Malcolm Gooding is a South African voice artist and television presenter best known for narrating the iconic radio programme Squad Cars on Springbok Radio from 1968 to 1985.
More recently he hosted the M-Net series Criminal Minds and Crimes Uncovered and was the announcer of the SABC2 reality competition series Strictly Come Dancing.
Gooding started his long career in broadcasting at the age of 21 in 1967 when he joined the English radio service of the SABC. He established himself as one of the best voices in radio and television.
Malcolm grew up in Vereeniging and Germiston where he attended local schools. He studied at Wits University and UNISA and has a BA Honours degree, majoring in history. While at the SABC Malcolm became especially popular for his music show called Going Gooding.
Apart from being an iconic D.J. with a massive following, he regularly read news on radio and presented documentaries, discussion and magazine programmes.
An excellent mimic, he also narrated the broadcast links for Squad Cars, the cult radio drama featuring the successful exploits of the South African police. He recorded more than 800 episodes of Squad Cars from 1968 to the demise of Springbok Radio in 1985.
When television came to this country, Malcolm hosted its first variety show called Good Vibrations which was aired every Saturday night.
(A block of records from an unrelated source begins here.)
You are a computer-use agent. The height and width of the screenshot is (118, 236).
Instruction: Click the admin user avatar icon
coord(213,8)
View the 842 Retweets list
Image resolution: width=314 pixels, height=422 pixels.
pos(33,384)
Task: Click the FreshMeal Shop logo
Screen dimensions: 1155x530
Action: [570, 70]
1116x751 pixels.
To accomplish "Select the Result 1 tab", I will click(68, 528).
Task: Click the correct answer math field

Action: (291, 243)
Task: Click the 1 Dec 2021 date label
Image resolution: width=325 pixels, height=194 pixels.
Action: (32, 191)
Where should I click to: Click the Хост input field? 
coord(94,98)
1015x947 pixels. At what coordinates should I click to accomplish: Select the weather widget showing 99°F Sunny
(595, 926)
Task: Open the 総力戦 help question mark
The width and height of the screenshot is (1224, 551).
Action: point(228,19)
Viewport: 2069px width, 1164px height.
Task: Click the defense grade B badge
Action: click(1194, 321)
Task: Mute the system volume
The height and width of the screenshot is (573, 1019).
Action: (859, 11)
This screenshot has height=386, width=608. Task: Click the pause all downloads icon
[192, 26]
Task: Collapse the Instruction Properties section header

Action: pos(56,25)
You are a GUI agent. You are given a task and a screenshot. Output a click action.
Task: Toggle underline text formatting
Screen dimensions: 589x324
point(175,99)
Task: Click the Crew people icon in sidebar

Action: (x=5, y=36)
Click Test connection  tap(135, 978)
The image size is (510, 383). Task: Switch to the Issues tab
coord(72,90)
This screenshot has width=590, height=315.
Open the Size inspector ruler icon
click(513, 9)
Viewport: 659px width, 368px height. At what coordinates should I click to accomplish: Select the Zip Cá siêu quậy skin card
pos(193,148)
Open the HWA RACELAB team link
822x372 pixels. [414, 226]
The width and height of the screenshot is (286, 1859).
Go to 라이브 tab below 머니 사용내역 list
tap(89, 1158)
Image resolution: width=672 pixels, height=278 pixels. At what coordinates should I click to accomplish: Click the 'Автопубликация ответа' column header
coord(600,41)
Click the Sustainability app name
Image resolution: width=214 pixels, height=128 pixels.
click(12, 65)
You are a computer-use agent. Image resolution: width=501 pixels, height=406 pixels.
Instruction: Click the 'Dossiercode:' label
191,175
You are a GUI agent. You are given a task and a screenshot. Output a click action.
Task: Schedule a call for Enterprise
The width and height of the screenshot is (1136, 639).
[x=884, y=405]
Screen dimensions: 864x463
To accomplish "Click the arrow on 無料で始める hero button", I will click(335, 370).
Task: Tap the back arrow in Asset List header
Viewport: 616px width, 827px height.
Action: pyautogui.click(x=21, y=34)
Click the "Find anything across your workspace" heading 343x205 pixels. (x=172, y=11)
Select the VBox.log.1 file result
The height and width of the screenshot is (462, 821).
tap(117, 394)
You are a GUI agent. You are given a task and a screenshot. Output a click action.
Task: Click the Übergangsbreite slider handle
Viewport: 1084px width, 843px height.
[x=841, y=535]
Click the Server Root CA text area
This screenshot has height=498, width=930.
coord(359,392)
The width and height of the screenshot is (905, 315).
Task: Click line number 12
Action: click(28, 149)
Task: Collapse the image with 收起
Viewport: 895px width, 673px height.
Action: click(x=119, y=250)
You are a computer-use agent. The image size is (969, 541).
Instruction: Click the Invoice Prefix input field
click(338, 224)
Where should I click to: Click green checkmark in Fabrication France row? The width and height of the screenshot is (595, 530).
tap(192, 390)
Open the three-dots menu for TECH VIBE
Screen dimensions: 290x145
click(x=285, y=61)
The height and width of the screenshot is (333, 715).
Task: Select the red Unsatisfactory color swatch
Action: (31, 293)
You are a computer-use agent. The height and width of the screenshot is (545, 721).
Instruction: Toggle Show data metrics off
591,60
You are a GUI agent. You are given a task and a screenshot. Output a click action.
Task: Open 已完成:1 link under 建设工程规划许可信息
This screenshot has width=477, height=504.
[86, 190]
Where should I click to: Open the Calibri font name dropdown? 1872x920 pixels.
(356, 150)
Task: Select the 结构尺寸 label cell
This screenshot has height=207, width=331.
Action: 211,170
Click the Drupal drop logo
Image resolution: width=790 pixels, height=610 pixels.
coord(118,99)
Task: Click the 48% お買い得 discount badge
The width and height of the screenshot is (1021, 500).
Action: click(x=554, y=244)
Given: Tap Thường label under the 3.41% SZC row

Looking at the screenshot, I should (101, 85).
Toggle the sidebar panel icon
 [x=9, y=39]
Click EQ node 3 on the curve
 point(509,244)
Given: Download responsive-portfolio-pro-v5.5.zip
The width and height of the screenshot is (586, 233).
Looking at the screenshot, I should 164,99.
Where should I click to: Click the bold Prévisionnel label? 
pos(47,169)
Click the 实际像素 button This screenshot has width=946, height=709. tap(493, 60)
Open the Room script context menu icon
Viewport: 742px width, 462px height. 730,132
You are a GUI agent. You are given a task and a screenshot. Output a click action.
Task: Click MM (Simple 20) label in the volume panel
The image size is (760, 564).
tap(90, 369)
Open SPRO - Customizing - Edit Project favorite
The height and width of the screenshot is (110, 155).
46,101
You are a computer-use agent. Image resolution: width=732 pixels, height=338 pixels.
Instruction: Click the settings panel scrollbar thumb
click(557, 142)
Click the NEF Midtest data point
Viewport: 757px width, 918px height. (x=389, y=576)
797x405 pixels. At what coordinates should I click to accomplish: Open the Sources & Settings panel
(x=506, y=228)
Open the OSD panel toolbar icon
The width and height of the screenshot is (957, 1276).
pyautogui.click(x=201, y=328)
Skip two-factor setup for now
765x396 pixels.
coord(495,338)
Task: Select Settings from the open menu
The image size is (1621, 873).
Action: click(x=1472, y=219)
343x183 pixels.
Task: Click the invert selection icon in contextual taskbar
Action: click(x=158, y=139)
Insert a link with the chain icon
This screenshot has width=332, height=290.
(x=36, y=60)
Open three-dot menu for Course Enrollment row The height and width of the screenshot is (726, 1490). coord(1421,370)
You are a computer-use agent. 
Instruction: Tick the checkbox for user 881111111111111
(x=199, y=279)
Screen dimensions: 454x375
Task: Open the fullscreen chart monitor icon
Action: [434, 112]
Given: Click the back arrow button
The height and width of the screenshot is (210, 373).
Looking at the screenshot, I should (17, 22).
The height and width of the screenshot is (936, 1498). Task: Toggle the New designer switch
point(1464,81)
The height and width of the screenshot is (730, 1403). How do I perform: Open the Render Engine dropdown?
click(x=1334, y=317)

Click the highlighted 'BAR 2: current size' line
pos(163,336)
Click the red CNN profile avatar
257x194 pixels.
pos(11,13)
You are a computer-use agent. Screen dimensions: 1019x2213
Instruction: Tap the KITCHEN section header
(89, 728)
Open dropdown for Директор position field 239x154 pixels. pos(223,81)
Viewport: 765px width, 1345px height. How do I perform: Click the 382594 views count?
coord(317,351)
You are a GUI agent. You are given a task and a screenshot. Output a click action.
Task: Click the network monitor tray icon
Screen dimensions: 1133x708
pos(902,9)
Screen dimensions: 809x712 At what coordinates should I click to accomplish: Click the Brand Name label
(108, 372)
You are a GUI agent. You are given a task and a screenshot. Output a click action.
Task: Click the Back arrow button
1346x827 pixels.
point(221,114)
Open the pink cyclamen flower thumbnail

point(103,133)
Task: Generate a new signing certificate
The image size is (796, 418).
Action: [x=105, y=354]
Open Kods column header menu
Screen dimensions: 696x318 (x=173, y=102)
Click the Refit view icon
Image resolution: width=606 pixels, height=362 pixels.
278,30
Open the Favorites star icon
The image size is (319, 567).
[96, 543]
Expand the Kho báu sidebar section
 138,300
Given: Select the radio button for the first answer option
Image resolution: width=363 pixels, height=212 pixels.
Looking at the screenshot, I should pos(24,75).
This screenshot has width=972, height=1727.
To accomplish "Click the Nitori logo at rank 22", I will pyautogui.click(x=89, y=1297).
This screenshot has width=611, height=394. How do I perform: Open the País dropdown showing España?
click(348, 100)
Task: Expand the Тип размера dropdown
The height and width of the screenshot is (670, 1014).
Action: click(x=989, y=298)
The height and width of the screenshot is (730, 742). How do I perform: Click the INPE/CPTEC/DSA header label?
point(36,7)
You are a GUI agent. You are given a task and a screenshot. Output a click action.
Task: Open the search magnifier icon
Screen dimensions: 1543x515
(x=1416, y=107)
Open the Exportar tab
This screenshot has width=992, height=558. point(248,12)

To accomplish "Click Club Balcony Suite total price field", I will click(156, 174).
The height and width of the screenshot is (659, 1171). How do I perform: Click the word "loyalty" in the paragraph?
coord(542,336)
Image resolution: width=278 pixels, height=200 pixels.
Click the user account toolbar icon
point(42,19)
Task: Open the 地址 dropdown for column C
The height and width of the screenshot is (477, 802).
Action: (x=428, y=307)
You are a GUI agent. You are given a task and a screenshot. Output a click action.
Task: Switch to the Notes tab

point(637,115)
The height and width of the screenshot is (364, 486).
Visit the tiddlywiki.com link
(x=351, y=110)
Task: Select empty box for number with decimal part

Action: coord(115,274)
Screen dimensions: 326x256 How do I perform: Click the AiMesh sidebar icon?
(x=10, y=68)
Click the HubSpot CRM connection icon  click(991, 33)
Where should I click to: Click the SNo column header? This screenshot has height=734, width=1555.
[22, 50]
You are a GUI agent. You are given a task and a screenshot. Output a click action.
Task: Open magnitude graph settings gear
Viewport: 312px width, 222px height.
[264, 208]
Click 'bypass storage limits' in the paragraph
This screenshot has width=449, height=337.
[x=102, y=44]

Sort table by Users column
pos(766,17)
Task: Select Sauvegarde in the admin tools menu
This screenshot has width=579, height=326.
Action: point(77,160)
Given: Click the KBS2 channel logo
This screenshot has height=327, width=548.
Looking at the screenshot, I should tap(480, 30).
From career inception to the present day he still relies on voicing radio and television commercials as well as narrating a variety of documentaries for channels such as Discovery, National Geographic and SuperSport.
Apart from doing regular on-camera work, spanning training and corporate presentations to magazine hosting and commercials, he is also sought after as a master of ceremonies.
It was in this role that he called on Nelson Mandela, in front of a world audience, to hand Francois Pienaar the William Webb Ellis Trophy at Ellispark when South Africa won the Rugby Word Cup in 1995.
When not in a recording studio Malcolm can be found supervising the "extra virgin" oil pressing on his olive estate in Franschhoek, where he and wife Salome run a beautiful farm and guest house in that spectacular valley.
He also enjoys restoring old houses - fourteen to date, from Heidelberg to Tamboerskloof, as well as transforming old junk into desirable pieces of art and furniture and painting landscapes.
Malcolm is the father of two sons and two daughters and has seven grandchildren.